We have seen that mutational hot spots can, in principle, give rise to a negative correlation between LD and distance. Should we expect such a pattern in human mtDNA? The existence of mutational hot spots in mtDNA is not in doubt. Figure 2 shows the spatial pattern of pairs of sites that show evidence of either recombination or recurrent mutation. Such plots can be used to look for traces of recombination as well as mutational hot spots (Jakobsen and Easteal 1996 , although it should be noted that the significance of patterns is difficult to evaluate for reasons analogous to those described in the previous section, see Does a Decay of LD Imply Recombination?). The pattern in figure 2 strongly suggests the existence of clusters of mutational hot spots. One of these corresponds to the D-loop, which is known to be hypermutable (e.g., Meyer, Weiss, and von Haeseler 1999 ; Ingman et al. 2000 ; Markovtsova, Marjoram, and Tavaré 2000 ). It should also be noted that nonrandom sequencing errors (perhaps caused by particular regions being difficult to sequence) would give rise to hypermutable regions.
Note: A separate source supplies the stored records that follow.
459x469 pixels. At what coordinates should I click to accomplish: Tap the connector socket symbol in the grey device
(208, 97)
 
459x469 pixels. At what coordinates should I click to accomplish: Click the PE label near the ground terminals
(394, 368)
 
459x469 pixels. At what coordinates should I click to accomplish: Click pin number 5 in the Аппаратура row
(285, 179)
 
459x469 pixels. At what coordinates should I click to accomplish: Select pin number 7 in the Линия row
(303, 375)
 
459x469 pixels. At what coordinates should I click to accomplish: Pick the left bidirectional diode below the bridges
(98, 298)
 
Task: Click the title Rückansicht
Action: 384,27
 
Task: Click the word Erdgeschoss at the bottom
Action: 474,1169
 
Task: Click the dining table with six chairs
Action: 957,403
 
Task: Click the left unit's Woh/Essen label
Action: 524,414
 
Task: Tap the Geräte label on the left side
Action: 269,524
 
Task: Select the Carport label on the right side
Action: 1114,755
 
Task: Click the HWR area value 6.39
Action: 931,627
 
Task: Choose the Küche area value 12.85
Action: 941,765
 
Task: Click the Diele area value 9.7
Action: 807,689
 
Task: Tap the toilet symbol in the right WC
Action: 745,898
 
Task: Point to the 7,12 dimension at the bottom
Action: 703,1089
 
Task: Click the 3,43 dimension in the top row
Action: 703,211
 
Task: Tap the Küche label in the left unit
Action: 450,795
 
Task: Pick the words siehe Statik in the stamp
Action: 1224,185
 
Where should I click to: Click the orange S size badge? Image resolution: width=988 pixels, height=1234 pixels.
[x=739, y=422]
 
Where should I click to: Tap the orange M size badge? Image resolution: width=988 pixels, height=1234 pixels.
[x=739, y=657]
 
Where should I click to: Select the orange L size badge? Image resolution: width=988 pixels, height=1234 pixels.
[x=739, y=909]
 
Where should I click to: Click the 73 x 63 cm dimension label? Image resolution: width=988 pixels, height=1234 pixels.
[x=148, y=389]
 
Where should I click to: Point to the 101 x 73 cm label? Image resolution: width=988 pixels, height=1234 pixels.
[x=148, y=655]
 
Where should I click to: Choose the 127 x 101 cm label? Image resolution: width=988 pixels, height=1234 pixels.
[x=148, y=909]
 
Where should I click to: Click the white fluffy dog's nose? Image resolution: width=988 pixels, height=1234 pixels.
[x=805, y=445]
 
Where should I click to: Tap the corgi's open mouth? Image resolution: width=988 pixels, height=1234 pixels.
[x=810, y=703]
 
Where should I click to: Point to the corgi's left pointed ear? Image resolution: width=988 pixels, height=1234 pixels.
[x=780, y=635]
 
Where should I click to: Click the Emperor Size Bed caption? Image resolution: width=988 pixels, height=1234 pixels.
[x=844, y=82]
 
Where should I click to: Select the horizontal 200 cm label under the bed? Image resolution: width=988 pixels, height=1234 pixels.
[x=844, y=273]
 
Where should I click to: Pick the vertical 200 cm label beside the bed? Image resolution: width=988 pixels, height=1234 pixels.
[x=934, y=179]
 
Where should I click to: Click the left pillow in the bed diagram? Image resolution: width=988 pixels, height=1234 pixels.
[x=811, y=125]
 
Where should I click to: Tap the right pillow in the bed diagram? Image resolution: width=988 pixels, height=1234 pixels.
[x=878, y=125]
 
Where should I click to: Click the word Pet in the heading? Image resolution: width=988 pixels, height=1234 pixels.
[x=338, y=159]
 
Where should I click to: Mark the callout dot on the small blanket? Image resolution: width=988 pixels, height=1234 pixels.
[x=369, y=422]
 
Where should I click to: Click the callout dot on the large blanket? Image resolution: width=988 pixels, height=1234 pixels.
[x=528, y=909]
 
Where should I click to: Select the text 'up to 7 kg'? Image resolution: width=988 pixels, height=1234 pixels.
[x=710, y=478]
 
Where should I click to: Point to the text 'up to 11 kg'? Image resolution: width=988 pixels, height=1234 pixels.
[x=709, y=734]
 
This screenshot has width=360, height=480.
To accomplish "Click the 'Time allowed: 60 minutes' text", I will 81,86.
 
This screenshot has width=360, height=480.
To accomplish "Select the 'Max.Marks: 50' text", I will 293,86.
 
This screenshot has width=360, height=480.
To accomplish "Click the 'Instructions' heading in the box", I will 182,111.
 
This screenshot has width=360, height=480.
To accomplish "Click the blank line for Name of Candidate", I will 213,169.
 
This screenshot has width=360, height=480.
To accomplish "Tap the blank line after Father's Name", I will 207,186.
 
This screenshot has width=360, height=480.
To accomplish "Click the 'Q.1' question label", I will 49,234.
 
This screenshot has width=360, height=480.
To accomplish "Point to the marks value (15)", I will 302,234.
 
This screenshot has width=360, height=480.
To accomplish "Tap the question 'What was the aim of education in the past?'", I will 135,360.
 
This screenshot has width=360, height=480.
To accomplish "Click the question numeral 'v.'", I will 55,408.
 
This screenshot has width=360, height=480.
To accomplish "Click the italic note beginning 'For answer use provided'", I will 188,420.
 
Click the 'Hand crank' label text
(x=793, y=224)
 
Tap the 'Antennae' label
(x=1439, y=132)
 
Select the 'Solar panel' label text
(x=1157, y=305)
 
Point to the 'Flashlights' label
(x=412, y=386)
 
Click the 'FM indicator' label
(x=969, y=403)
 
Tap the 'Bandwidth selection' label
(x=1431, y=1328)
However, even though hot spots exist, they do not appear to be as extreme as those assumed in the example of the previous section (see Does a Decay of LD Imply Recombination?). In that example, r² was low for all pairs of loci that included at least one hot site (see fig. 1 ) and very high only for pairs of cold sites. The most complete mtDNA data set is that of Ingman et al. (2000) . We calculated r² for all pairs of polymorphic sites in their data. Dividing the comparisons into those involving sites in the D-loop, those involving sites in the coding region, and those involving one site in each region, we found that average r² was 0.0525, 0.0996, and 0.0705, respectively. These differences do not appear to be large enough to generate a negative correlation between LD and distance, especially when it is taken into account that there will be more polymorphic sites in hot regions, generating a large number of pairs of loci that are close together and have low LD. In fact, for simple models involving two regions with different mutation rates on a circular chromosome, we found that the expected correlation between LD and distance is weakly positive rather than negative, regardless of the length of the hot region (fig. 3 ). This conclusion is in agreement with the data of Ingman et al. (2000) : the plot of r² against distance for all 287 informative sites shows a slight positive correlation (0.015), which disappears (−0.002) if the 89 sites in the D-loop are excluded (fig. 4 ).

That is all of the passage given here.